### What the task requires:
Transcribe the records in full; omit images.

### Records to use:
☆ ☆ ☆ ☆ ☆ ☆ ☆

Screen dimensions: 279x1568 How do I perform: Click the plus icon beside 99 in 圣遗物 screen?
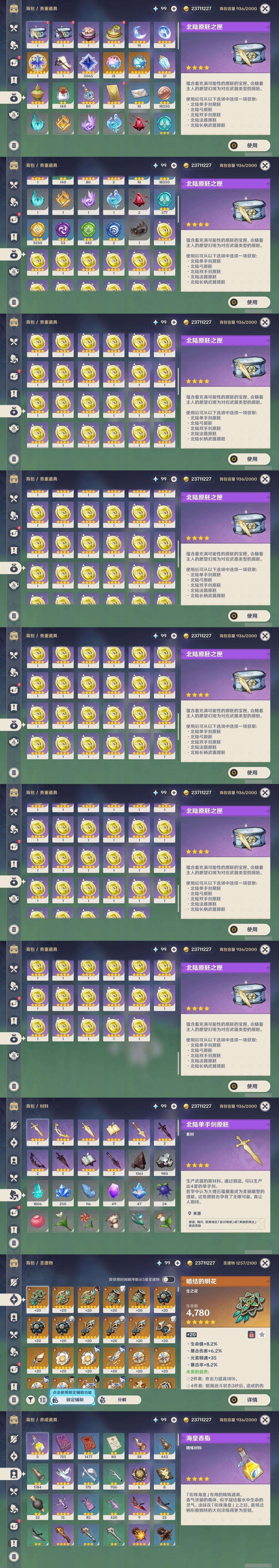tap(177, 1262)
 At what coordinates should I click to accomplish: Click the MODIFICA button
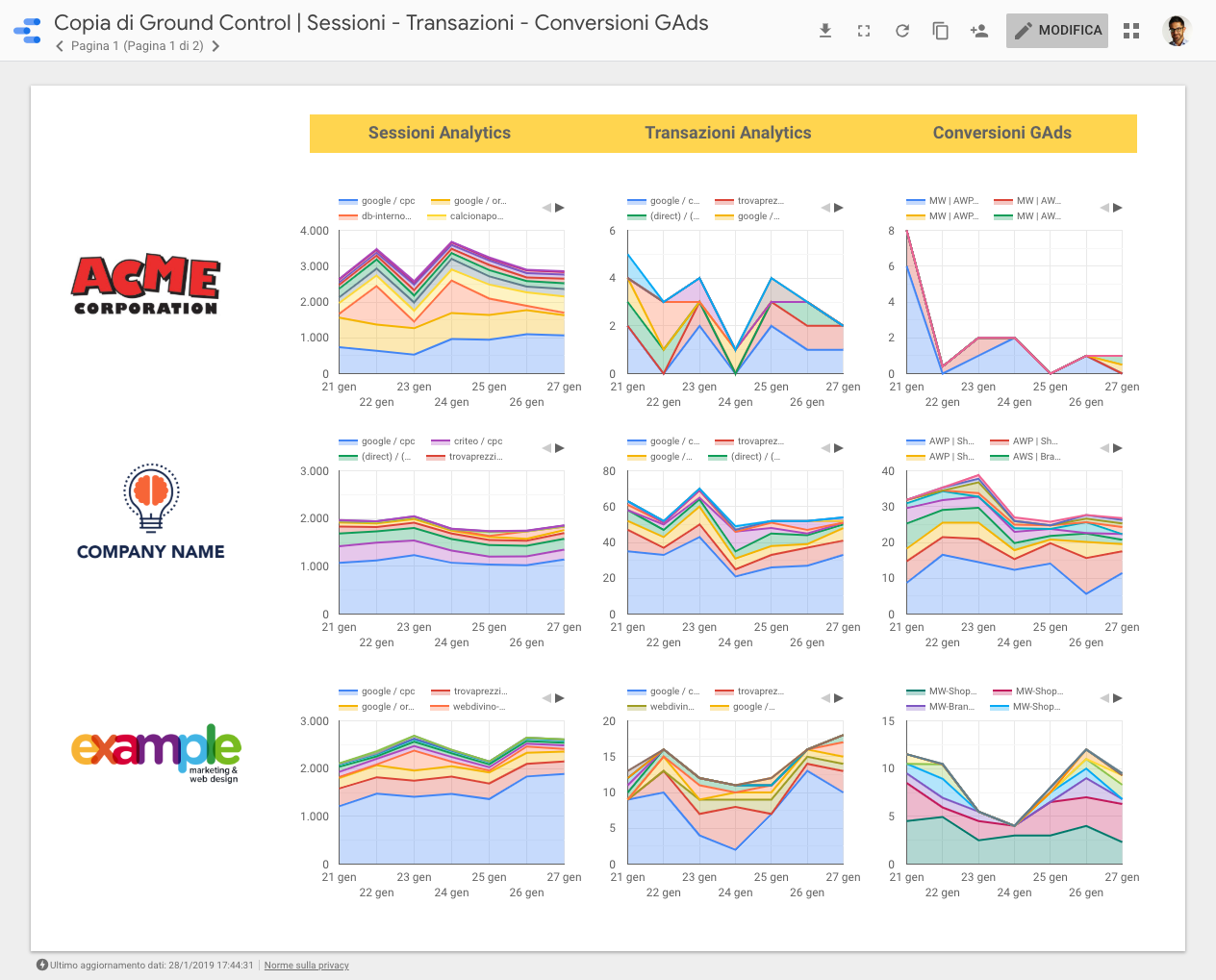click(1056, 30)
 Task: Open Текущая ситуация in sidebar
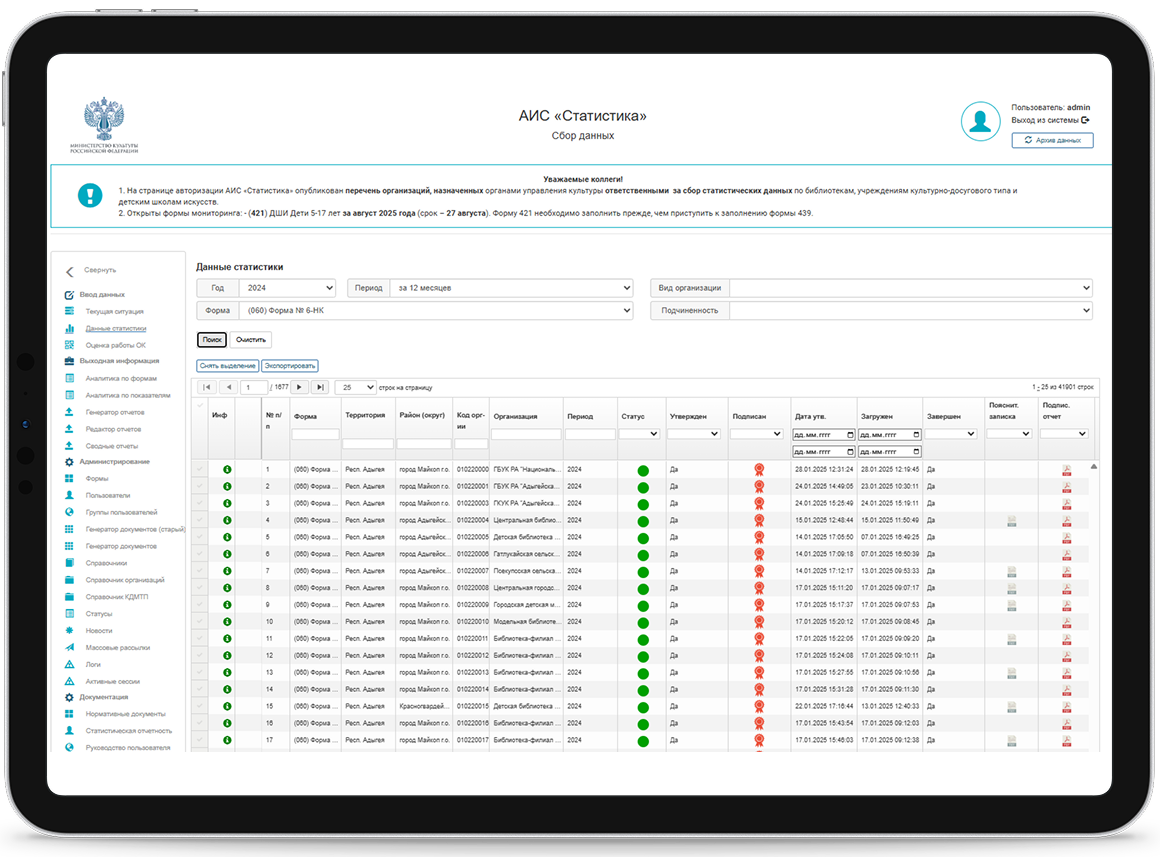(114, 312)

☆ ☆ ☆ ☆ ☆ ☆ ☆

### The completed task:
Screen dimensions: 279x1568 How do I perform: Click the plus icon beside 99 in 圣遗物 screen?
tap(177, 1262)
 At what coordinates should I click to accomplish: Click the MODIFICA button
click(1056, 30)
 Task: Open Текущая ситуация in sidebar
(114, 312)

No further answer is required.